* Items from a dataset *

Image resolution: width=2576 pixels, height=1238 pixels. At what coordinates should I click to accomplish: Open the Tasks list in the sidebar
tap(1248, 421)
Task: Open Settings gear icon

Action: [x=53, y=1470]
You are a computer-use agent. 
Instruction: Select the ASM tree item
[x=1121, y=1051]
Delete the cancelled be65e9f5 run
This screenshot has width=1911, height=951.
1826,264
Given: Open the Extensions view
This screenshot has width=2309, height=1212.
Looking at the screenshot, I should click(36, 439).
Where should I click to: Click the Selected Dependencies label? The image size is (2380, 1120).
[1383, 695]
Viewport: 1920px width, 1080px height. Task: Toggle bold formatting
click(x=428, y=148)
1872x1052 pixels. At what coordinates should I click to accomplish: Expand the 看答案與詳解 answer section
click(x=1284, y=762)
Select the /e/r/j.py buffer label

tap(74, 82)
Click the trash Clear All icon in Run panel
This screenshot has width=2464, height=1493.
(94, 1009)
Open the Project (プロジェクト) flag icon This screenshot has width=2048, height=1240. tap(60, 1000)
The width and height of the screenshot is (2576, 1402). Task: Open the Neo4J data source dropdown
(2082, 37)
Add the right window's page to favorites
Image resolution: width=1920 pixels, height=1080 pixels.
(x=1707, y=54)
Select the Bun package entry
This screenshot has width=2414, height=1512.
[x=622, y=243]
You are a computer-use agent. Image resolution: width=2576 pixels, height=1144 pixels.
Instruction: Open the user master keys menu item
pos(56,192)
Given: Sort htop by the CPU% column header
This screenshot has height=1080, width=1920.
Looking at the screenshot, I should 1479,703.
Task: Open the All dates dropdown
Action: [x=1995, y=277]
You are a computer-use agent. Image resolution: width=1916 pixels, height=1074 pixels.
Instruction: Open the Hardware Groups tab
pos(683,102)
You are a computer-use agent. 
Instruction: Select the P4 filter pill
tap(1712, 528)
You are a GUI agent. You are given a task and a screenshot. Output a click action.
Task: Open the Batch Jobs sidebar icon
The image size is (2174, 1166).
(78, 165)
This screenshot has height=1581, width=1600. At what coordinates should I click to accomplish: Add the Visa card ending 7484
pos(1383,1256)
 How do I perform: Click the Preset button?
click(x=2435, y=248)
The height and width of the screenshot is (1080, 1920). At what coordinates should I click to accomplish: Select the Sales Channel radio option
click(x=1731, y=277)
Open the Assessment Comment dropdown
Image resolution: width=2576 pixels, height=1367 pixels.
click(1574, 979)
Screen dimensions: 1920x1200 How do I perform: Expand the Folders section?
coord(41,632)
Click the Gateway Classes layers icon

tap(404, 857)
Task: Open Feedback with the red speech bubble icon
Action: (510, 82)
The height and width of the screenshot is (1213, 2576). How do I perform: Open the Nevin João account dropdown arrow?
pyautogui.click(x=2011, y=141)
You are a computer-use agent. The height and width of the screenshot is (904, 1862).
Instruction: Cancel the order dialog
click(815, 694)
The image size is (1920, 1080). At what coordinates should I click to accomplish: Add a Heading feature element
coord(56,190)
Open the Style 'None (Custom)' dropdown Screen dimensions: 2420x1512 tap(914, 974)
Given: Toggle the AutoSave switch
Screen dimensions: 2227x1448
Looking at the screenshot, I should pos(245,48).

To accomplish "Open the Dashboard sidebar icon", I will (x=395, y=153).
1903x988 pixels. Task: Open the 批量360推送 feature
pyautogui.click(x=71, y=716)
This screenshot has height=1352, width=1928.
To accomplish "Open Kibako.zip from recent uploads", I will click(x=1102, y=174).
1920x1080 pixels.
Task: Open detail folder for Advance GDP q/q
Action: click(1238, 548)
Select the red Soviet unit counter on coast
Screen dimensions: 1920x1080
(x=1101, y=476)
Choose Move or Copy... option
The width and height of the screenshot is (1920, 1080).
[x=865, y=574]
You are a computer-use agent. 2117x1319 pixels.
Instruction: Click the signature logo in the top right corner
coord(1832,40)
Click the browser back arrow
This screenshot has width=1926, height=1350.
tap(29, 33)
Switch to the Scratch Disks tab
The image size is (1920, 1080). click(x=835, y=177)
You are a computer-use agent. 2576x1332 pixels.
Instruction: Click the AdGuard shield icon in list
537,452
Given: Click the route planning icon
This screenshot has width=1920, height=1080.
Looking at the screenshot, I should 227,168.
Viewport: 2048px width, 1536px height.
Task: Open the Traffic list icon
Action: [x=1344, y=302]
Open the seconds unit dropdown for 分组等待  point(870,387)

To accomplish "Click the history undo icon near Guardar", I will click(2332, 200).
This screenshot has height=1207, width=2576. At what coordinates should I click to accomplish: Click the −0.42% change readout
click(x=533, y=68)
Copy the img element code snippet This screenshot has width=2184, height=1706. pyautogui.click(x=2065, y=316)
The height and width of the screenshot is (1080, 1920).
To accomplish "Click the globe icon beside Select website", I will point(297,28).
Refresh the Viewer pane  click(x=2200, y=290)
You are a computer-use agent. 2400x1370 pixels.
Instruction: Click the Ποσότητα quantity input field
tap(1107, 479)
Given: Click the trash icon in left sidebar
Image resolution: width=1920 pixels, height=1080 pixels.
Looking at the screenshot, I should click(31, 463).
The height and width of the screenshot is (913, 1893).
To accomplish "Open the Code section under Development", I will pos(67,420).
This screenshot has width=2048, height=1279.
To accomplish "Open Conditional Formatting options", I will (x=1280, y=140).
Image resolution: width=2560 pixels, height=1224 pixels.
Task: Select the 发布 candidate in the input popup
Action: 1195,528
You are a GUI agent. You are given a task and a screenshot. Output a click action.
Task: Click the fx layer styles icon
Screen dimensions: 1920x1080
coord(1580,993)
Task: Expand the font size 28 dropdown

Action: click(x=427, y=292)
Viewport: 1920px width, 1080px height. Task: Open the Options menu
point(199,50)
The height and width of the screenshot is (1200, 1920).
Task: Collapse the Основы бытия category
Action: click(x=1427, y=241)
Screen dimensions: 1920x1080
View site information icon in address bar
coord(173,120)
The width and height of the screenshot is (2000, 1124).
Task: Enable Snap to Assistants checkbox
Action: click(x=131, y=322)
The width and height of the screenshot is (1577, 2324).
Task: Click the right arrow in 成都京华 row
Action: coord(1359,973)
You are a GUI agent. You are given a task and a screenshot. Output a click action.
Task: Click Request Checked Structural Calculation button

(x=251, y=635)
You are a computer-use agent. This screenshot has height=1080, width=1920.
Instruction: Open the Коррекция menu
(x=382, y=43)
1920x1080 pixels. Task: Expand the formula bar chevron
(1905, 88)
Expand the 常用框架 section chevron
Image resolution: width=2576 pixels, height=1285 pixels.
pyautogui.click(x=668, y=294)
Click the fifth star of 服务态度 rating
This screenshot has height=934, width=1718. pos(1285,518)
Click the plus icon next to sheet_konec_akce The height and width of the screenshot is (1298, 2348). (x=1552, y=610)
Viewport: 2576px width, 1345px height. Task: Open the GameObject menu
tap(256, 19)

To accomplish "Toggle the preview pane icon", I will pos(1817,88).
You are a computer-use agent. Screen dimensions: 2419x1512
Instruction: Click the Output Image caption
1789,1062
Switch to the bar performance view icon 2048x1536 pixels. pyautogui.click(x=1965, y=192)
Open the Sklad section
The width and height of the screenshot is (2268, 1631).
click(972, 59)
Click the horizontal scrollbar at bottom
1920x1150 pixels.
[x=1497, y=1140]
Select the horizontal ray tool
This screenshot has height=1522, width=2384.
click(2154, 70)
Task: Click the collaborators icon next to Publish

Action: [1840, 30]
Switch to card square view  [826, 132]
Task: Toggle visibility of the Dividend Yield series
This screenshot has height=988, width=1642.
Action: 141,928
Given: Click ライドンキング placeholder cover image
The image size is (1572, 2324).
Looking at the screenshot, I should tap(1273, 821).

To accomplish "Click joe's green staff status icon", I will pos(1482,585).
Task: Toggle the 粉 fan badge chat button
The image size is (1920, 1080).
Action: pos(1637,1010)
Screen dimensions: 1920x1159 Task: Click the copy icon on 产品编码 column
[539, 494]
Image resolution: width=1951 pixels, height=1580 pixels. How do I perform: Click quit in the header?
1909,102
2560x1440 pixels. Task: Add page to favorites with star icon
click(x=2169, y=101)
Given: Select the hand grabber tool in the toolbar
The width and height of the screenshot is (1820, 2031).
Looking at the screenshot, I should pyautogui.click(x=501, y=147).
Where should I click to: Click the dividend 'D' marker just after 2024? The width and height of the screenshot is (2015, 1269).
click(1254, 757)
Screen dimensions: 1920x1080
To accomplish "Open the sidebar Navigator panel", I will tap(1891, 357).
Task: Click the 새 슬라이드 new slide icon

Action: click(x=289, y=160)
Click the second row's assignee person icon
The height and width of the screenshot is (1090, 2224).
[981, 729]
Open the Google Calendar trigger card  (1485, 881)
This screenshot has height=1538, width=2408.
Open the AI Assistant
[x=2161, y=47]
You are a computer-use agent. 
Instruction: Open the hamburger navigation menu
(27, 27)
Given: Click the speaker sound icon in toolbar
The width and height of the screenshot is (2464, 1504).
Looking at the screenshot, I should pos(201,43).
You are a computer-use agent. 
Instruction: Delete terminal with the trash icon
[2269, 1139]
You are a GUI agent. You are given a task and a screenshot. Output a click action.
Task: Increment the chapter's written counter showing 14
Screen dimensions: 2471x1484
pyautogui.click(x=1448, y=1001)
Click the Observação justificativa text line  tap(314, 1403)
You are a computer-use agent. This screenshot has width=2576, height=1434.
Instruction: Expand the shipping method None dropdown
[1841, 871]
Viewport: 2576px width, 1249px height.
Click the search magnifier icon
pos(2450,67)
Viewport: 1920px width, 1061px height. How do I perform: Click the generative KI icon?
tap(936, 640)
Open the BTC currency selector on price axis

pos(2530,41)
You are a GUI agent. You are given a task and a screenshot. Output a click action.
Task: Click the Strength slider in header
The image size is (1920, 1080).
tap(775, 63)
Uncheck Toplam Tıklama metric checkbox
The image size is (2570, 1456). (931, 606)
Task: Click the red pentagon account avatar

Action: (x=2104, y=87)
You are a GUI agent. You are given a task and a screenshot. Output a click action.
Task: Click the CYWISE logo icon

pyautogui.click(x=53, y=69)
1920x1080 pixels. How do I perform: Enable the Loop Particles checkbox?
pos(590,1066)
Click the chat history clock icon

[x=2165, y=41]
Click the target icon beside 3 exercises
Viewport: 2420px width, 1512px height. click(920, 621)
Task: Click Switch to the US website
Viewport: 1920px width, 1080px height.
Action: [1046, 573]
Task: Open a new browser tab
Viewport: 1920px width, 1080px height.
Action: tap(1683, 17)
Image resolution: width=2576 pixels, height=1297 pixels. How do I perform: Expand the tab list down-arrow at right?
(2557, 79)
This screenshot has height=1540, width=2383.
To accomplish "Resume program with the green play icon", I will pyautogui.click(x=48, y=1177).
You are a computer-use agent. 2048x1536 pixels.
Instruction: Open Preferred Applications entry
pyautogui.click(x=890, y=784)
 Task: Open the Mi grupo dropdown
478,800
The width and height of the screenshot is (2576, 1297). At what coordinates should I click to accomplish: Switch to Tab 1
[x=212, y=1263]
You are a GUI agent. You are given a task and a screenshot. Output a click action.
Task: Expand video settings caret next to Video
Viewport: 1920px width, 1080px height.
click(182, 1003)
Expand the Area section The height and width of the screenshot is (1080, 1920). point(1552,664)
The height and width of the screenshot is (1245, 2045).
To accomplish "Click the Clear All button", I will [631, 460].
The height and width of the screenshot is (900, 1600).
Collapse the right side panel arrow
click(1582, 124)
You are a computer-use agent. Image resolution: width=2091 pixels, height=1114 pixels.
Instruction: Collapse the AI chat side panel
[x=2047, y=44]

* YOUR INSTRUCTIONS *
Reproduce exactly the lines that run from the start of the records to the line with "Open the Project", both included.

* EXERCISE ANSWER *
Image resolution: width=2576 pixels, height=1238 pixels. At what coordinates should I click to accomplish: Open the Tasks list in the sidebar
tap(1248, 421)
Task: Open Settings gear icon

Action: [x=53, y=1470]
You are a computer-use agent. 
Instruction: Select the ASM tree item
[x=1121, y=1051]
Delete the cancelled be65e9f5 run
This screenshot has width=1911, height=951.
1826,264
Given: Open the Extensions view
This screenshot has width=2309, height=1212.
Looking at the screenshot, I should click(36, 439).
Where should I click to: Click the Selected Dependencies label? The image size is (2380, 1120).
[1383, 695]
Viewport: 1920px width, 1080px height. Task: Toggle bold formatting
click(x=428, y=148)
1872x1052 pixels. At what coordinates should I click to accomplish: Expand the 看答案與詳解 answer section
click(x=1284, y=762)
Select the /e/r/j.py buffer label

tap(74, 82)
Click the trash Clear All icon in Run panel
This screenshot has width=2464, height=1493.
(94, 1009)
Open the Project (プロジェクト) flag icon This screenshot has width=2048, height=1240. tap(60, 1000)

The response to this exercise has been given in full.